ConvNeXt
from noxton.models import ConvNeXt
ConvNeXt (Liu et al., 2022) modernises the standard ResNet recipe with design choices from Vision Transformers: depthwise convolutions, inverted bottlenecks, fewer normalisation layers (LayerNorm only), and GELU activations. The result is a pure-CNN architecture that is competitive with Swin Transformers.
Variants
model |
Params |
ImageNet Top-1 |
convnext_tiny |
28.6M |
82.1% |
convnext_small |
50.2M |
83.1% |
convnext_base |
88.6M |
84.1% |
convnext_large |
197.8M |
84.3% |
from_pretrained
ConvNeXt.from_pretrained(
model: str,
weights: str,
key: PRNGKeyArray,
dtype = None,
) -> tuple[ConvNeXt, eqx.nn.State]
Available weights
weights |
Top-1 |
convnext_tiny_IMAGENET1K_V1 |
82.1% |
convnext_small_IMAGENET1K_V1 |
83.1% |
convnext_base_IMAGENET1K_V1 |
84.1% |
convnext_large_IMAGENET1K_V1 |
84.3% |
__call__
model(
x: Array, # (3, H, W)
state: eqx.nn.State,
key: PRNGKeyArray | None = None,
) -> tuple[Array, eqx.nn.State] # (1000,), state
Example
import jax
import jax.numpy as jnp
import equinox as eqx
from noxton.models import ConvNeXt
model, state = ConvNeXt.from_pretrained(
model="convnext_base",
weights="convnext_base_IMAGENET1K_V1",
key=jax.random.key(0),
dtype=jnp.float32,
)
model, state = eqx.nn.inference_mode((model, state))

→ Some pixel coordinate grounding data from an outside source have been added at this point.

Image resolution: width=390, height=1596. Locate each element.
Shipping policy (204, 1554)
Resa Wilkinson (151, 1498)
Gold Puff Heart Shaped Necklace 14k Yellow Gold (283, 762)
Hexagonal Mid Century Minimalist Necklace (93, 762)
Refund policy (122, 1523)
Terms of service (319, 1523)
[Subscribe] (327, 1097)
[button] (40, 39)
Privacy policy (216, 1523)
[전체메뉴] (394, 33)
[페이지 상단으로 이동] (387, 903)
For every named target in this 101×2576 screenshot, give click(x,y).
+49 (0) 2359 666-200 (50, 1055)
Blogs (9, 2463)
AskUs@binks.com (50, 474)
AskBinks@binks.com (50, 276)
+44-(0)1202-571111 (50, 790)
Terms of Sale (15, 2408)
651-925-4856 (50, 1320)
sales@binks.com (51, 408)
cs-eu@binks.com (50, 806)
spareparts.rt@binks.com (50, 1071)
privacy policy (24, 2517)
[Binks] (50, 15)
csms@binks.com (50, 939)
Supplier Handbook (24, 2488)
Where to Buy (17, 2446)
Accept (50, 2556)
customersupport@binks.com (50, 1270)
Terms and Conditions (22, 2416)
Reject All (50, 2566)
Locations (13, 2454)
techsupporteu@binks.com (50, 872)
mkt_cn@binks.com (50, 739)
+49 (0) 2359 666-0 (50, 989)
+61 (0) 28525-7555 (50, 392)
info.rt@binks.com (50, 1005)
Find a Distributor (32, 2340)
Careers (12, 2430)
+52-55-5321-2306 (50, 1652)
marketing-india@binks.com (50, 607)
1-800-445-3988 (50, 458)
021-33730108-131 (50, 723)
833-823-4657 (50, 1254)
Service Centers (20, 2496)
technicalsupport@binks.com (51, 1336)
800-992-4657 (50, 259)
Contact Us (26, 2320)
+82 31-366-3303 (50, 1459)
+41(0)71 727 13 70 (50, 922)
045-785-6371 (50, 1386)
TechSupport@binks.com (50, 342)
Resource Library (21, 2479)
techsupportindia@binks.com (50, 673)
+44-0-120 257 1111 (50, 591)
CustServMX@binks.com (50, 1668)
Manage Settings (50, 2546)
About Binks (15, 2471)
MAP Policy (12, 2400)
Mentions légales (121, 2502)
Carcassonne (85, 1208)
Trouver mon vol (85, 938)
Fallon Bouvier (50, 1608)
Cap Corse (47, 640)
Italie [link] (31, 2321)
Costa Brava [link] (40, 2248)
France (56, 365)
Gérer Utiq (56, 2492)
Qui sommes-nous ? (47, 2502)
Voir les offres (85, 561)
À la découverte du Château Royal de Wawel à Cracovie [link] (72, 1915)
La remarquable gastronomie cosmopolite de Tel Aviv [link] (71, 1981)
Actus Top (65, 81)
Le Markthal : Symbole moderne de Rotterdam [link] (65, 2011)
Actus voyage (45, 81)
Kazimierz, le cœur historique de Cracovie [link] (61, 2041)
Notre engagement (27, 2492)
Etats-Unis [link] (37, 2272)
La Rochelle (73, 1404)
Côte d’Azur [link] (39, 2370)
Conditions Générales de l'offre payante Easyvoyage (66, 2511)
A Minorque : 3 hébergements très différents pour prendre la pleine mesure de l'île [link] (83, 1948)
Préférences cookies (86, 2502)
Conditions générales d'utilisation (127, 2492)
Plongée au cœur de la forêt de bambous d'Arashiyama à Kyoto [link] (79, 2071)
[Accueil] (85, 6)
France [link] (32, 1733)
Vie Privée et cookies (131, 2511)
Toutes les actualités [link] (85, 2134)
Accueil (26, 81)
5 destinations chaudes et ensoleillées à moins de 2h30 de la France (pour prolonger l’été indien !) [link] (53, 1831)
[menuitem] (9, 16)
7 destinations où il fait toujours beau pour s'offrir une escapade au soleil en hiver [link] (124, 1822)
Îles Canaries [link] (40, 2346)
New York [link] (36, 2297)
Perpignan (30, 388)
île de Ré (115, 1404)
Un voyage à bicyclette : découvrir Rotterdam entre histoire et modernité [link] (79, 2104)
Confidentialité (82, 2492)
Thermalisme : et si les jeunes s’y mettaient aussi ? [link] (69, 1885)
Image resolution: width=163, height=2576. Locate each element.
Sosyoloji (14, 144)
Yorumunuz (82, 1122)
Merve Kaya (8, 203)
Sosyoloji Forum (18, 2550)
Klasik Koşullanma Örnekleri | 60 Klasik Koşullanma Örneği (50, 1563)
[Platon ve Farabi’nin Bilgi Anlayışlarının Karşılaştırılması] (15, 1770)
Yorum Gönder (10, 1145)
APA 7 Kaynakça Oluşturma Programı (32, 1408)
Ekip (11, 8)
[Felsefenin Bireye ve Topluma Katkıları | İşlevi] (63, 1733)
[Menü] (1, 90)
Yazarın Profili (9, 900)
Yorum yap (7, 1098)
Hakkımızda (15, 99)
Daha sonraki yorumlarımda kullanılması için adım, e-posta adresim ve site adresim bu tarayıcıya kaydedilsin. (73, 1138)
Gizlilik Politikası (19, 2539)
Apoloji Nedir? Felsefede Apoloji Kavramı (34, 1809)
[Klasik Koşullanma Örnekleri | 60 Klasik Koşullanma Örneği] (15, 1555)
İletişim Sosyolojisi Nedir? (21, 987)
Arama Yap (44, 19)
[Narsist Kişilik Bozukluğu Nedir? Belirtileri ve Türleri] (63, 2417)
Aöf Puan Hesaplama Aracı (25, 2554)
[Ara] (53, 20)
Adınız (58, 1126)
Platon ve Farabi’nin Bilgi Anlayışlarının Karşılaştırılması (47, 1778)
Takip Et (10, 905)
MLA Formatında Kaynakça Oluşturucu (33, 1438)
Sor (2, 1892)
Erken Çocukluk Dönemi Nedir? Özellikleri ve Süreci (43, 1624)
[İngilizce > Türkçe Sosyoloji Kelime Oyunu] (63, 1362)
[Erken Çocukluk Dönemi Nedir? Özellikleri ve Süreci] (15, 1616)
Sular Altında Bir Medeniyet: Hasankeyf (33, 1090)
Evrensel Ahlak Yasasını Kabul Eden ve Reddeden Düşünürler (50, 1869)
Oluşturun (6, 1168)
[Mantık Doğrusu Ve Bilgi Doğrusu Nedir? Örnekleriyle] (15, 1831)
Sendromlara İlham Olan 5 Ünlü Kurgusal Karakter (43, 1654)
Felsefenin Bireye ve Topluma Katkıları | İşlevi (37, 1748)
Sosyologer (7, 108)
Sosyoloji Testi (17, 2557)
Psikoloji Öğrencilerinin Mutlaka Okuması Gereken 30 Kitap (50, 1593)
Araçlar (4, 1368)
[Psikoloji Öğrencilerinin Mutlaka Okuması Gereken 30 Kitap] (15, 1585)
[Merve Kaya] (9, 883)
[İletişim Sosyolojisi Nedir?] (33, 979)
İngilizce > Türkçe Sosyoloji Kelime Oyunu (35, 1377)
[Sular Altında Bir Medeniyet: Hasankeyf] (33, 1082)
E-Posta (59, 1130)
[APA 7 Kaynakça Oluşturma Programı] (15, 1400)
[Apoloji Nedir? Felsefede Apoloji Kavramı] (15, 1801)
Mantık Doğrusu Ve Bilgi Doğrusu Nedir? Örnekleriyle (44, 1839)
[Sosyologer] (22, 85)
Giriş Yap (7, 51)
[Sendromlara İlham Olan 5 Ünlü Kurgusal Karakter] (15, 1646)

images = jnp.zeros((2, 3, 224, 224))
logits, _ = eqx.filter_vmap(
model, in_axes=(0, None), out_axes=(0, None), axis_name="batch"
)(images, state)
probs = jax.nn.softmax(logits, axis=-1) # (2, 1000)
from torchvision import transforms
preprocess = transforms.Compose([
transforms.Resize(232),
transforms.CenterCrop(224),
transforms.ToTensor(),
transforms.Normalize(mean=[0.485, 0.456, 0.406],
std=[0.229, 0.224, 0.225]),
])